The April 2020 issue of the Journal of Forensic and Legal Medicine included a letter reporting a single case of a “forensic medicine professional” becoming infected with and dying of COVID-19 in Thailand. The authors of the letter just issued a correction noting their regret that the letter was confusing; they stated it was not their intent to imply the professional died, nor could they confirm that the individual contracted coronavirus, through contact with a dead body.
The correction in the May issue reads, in part, “The authors did not mean to suggest that the victim had died, and that the authors do not know for sure and cannot scientifically confirm that the virus moved from the dead body.” Read the full correction here: https://www.sciencedirect.com/science/article/pii/S1752928X20300743. (See also, "Scientists Now Say No, They Weren’t Reporting The First Case Of A Dead Body Spreading The Coronavirus.")

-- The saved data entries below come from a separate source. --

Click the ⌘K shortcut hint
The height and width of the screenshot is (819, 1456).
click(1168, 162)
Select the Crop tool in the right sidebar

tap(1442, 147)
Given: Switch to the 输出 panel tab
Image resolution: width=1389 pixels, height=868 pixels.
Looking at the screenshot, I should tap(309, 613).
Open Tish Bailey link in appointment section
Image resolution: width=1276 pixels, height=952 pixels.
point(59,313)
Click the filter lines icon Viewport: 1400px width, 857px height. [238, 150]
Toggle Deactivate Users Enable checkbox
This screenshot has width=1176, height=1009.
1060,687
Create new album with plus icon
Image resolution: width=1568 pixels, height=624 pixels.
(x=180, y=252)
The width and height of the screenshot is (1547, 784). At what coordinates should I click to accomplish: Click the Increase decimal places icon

When the original letter was published (see: https://www.sciencedirect.com/science/article/pii/S1752928X20300718), NFDA contacted the CDC for comment. Following is their response:
Given a notable lack of details in the letter to the editor you reference from the Journal of Forensic and Legal Medicine it is impossible to know if the referenced forensic practitioner actually conducted an autopsy on a COVID-19 positive patient and, if so, used administrative controls or PPE to control workplace exposures, or garnered information from contact tracing investigations that were (or were not) adequately pursued to determine if the forensic practitioner had contact with known COVID-19 cases in the country, or had any other relevant travel history. It is important for your members to understand that this letter does not prove anything, but rather conveys the observations of the authors; notably, it lacks critical details supporting causality between exposure and outcome. The letter does not provide any strength of association between mortuary workplace tasks and activities that may have resulted in risks for exposure or transmission nor autopsy findings in either decedent supporting that COVID-19 disease was a cause of death.